Mindestanforderungen an die Referenz A aus dem Bereich Projektsteuerung Infrastrukturmassnahme (Ausschlusskriterien):
Die folgenden Anforderungen werden an die Referenz A im Bereich Infrastruktur gestellt. Es handelt sich hierbei um K.O.-Kriterien. Die Nichteinhaltung führt zum Ausschluss der Bewerbung.

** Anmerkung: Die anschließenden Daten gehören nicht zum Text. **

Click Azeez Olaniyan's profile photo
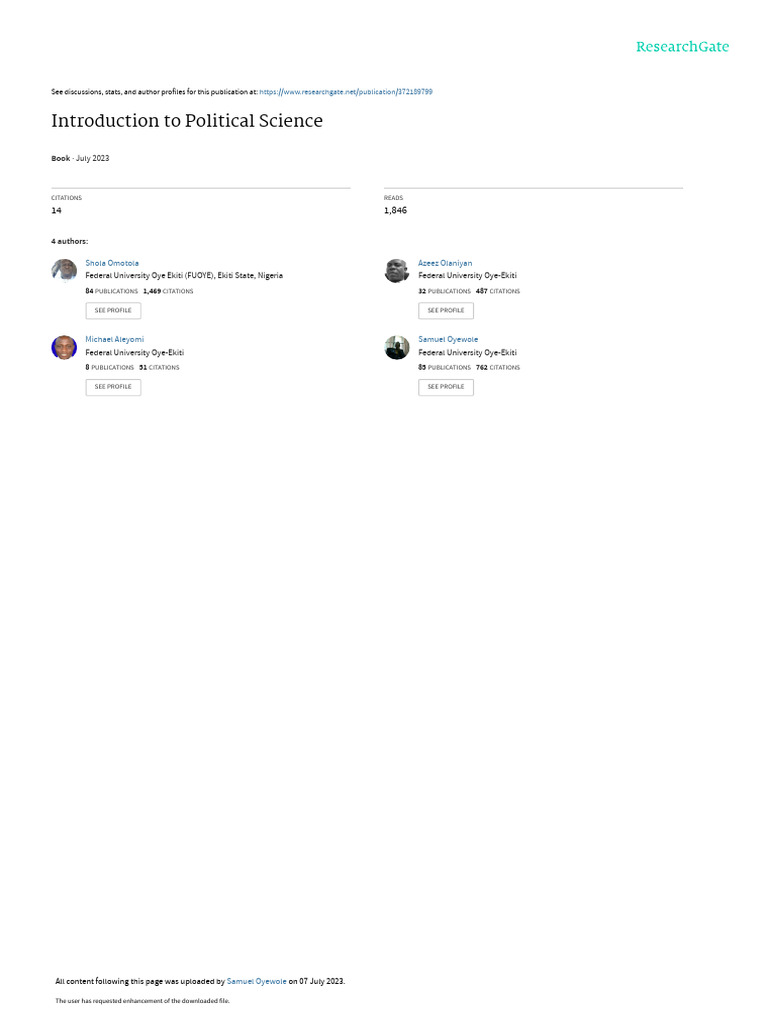This screenshot has height=1024, width=768. tap(397, 270)
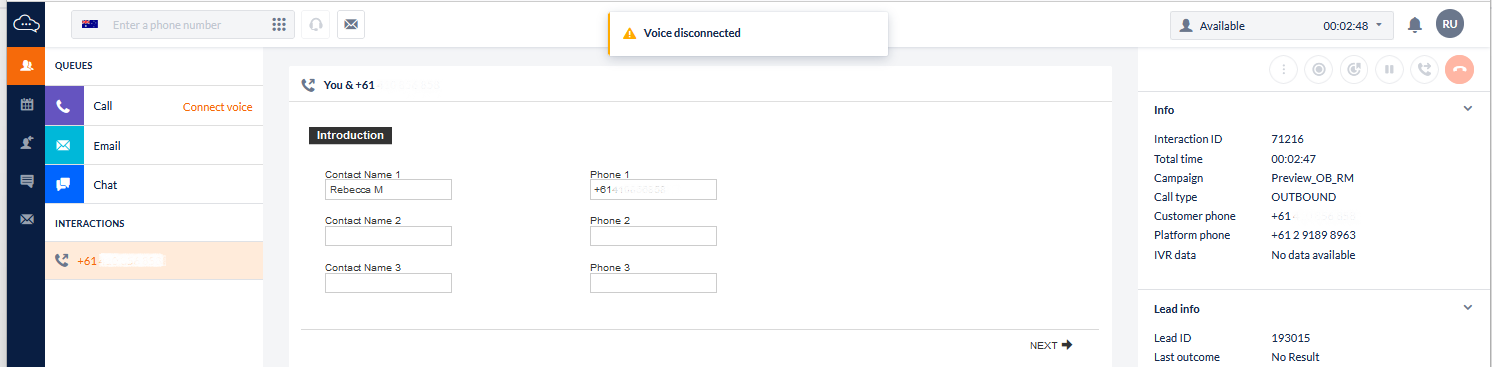The width and height of the screenshot is (1492, 367).
Task: Open the envelope icon in top bar
Action: [x=351, y=25]
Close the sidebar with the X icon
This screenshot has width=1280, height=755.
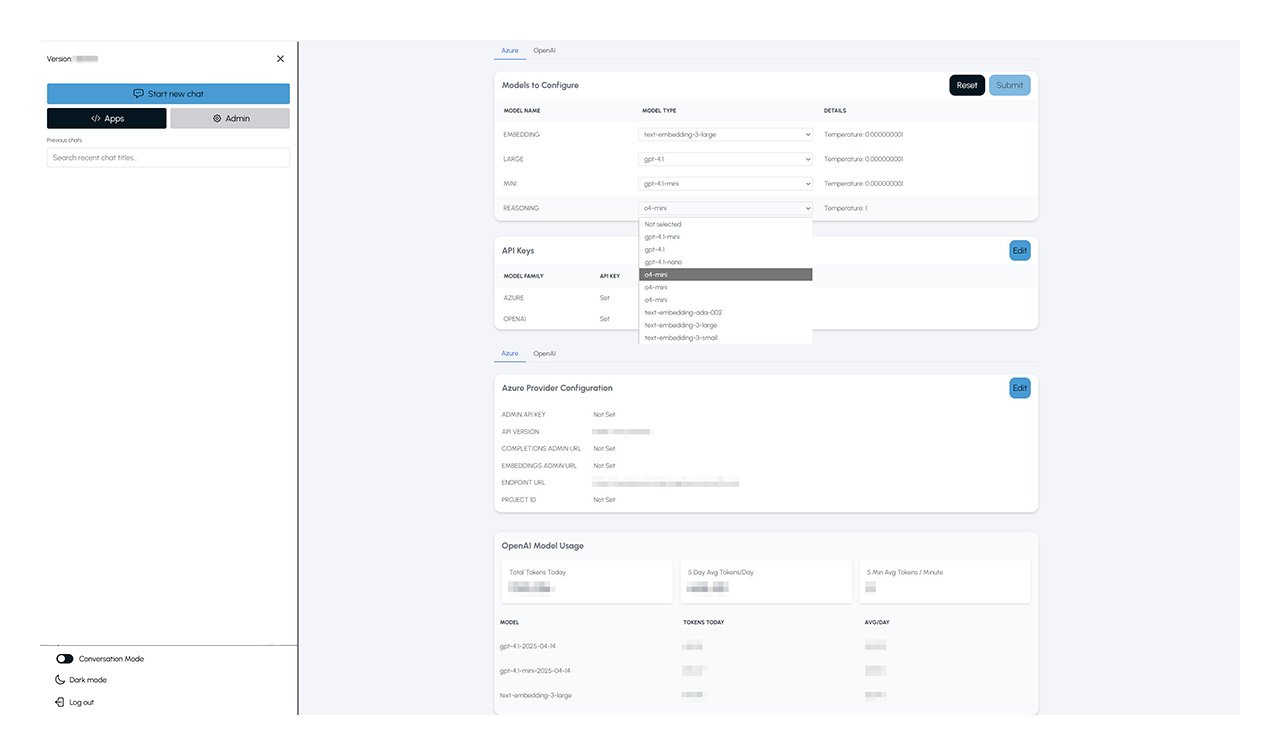[x=280, y=59]
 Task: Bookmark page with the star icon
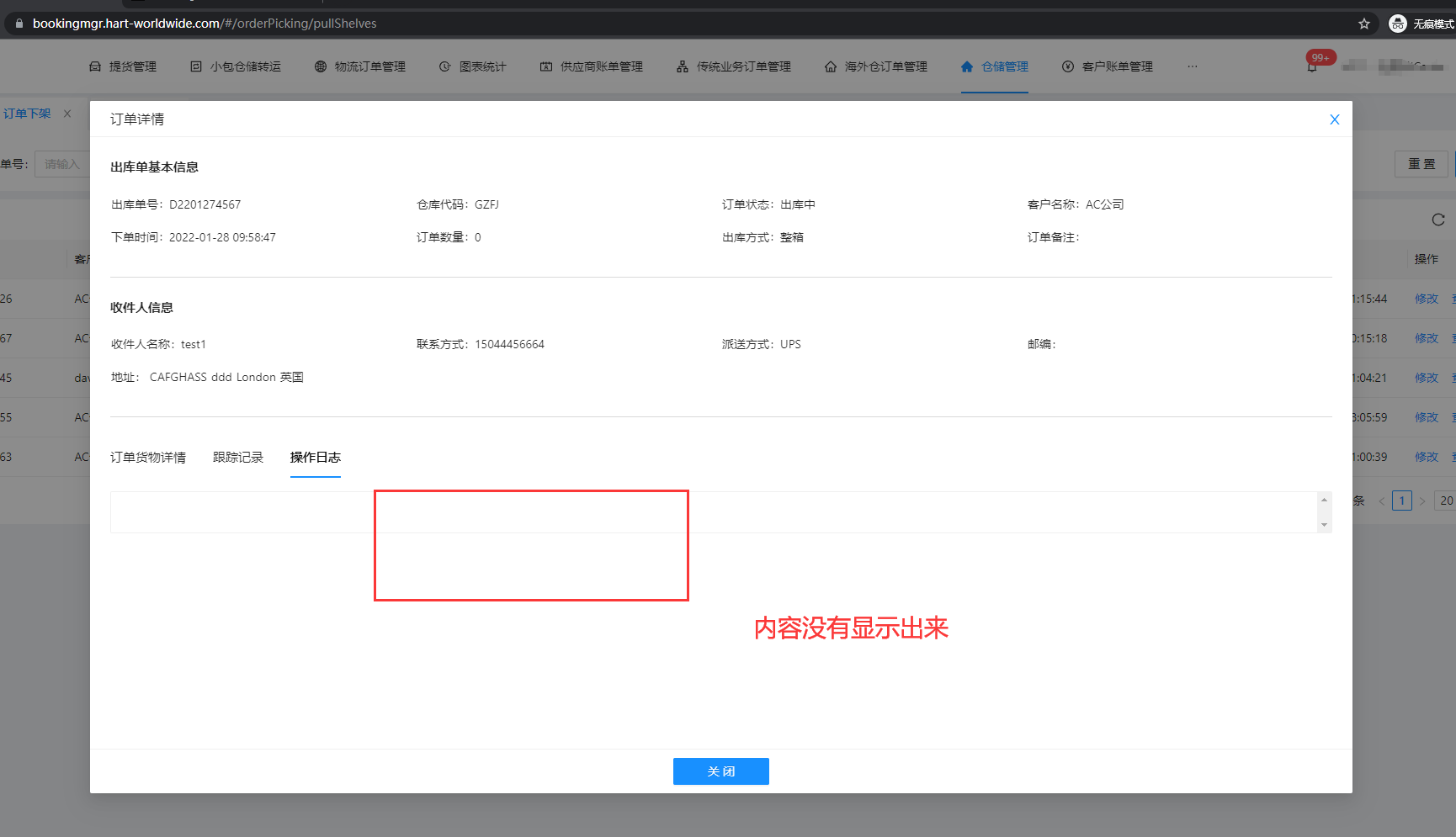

— Eine Infrastrukturmaßnahme aus dem Bereich Ingenieurbauwerke (Wasserversorgung, Abwasserentsorgung, Fernwärme/-kälte) gemäß §§ 41, 43 HOAI, ggf. in Kombination mit Verkehrsanlagen (Straßenverkehr) gemäß §§ 45, 47 HOAI;
— Projektgröße: anrechenbare Kosten gemäß § 42 HOAI mindestens 1 500 000 EUR netto.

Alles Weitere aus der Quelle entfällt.